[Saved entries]
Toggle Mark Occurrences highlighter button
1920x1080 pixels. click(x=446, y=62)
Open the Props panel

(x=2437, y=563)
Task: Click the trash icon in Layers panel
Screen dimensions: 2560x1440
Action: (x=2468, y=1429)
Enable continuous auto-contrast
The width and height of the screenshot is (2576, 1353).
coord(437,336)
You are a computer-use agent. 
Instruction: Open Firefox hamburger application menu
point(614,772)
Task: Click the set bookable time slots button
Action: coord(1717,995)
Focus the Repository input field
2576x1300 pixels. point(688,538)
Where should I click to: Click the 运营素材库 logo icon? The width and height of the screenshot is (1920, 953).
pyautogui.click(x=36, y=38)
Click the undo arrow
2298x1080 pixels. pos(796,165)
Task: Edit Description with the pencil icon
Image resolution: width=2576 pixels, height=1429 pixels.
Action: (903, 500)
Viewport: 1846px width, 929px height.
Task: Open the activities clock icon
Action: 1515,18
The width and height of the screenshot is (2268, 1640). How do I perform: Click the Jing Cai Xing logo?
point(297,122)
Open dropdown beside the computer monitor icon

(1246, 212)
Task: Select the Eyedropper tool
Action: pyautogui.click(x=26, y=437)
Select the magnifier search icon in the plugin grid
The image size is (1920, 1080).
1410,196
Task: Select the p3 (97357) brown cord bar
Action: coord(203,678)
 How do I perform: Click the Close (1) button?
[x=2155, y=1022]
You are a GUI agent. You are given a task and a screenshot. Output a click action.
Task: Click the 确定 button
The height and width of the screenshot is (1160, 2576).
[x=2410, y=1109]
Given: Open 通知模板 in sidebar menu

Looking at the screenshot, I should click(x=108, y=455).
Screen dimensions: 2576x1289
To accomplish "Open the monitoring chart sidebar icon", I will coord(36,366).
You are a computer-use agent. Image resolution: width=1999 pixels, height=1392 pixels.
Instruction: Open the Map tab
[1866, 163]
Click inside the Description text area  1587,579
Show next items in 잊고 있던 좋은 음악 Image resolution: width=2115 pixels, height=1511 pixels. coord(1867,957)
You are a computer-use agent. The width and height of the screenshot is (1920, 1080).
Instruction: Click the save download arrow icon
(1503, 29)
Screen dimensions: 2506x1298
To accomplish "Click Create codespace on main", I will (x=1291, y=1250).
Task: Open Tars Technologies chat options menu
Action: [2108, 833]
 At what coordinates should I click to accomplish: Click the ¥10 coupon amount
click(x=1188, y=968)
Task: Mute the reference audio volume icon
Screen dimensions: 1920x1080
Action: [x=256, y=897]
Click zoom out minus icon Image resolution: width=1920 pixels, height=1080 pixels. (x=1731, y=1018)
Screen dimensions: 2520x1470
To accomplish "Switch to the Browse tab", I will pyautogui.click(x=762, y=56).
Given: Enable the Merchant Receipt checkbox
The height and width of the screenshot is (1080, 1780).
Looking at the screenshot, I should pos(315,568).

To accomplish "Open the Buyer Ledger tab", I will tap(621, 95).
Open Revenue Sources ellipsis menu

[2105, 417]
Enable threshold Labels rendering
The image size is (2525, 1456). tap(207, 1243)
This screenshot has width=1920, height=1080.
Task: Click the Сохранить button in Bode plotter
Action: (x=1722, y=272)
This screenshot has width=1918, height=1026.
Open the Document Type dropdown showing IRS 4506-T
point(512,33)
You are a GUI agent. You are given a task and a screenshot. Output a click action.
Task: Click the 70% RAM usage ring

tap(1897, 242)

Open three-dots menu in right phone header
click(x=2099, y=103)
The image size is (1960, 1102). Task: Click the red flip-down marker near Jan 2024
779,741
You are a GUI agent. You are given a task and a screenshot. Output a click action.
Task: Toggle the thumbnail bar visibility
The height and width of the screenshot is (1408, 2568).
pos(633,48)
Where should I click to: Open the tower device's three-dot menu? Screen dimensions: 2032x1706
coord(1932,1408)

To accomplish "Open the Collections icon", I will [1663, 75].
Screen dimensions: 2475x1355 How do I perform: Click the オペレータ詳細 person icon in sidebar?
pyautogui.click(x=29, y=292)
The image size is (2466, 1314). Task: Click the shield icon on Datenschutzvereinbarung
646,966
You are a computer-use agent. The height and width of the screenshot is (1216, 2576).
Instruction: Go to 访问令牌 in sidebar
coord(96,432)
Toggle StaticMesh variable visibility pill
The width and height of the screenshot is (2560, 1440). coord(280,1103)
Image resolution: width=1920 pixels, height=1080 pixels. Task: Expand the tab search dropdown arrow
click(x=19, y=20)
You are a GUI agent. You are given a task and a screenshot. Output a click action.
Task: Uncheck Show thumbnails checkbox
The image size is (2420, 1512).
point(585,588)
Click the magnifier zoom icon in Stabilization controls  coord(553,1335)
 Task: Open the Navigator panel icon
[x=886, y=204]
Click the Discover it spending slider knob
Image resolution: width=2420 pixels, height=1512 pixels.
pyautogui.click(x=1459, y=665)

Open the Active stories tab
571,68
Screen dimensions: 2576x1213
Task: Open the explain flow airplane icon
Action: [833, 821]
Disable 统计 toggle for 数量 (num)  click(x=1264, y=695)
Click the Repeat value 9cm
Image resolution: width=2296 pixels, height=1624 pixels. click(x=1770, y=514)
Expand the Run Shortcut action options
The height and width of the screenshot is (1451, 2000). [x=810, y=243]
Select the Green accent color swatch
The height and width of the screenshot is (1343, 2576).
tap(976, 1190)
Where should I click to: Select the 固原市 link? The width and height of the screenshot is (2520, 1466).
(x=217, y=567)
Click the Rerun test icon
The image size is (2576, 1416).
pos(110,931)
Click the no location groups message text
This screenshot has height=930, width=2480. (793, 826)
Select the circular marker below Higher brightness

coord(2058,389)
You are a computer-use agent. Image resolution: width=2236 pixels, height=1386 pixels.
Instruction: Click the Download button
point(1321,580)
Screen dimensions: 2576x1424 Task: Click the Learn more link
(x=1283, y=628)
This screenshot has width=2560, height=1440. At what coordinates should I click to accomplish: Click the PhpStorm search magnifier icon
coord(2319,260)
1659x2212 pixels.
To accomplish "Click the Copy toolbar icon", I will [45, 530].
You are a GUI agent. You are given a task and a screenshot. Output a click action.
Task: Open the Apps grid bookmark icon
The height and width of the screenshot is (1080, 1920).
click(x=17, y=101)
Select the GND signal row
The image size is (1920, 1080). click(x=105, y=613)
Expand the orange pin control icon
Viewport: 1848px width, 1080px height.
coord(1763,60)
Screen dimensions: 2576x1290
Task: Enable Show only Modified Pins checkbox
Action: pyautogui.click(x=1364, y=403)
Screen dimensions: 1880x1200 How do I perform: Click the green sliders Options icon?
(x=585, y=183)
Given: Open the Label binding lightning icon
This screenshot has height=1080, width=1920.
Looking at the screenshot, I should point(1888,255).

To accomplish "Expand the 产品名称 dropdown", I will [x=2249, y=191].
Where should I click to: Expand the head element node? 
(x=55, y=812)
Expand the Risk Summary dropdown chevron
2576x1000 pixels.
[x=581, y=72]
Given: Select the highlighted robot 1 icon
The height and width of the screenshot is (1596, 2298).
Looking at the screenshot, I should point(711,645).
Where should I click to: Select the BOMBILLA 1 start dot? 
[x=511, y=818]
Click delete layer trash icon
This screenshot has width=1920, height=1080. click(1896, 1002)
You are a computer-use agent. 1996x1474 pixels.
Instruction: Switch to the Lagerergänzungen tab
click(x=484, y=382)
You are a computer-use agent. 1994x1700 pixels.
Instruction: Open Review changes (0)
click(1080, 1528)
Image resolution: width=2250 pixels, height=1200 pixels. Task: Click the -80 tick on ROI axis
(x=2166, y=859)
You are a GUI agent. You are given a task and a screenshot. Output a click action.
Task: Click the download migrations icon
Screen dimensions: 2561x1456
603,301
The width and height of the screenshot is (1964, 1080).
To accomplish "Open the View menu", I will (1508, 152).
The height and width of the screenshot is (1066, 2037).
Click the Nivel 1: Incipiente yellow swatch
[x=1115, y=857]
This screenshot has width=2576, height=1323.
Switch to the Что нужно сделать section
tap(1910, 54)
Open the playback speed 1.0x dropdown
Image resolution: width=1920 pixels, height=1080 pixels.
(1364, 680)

### Work instructions
From the data above, copy each line that has the string "zoom".

### Response area
Click zoom out minus icon Image resolution: width=1920 pixels, height=1080 pixels. (x=1731, y=1018)
Click the magnifier zoom icon in Stabilization controls  coord(553,1335)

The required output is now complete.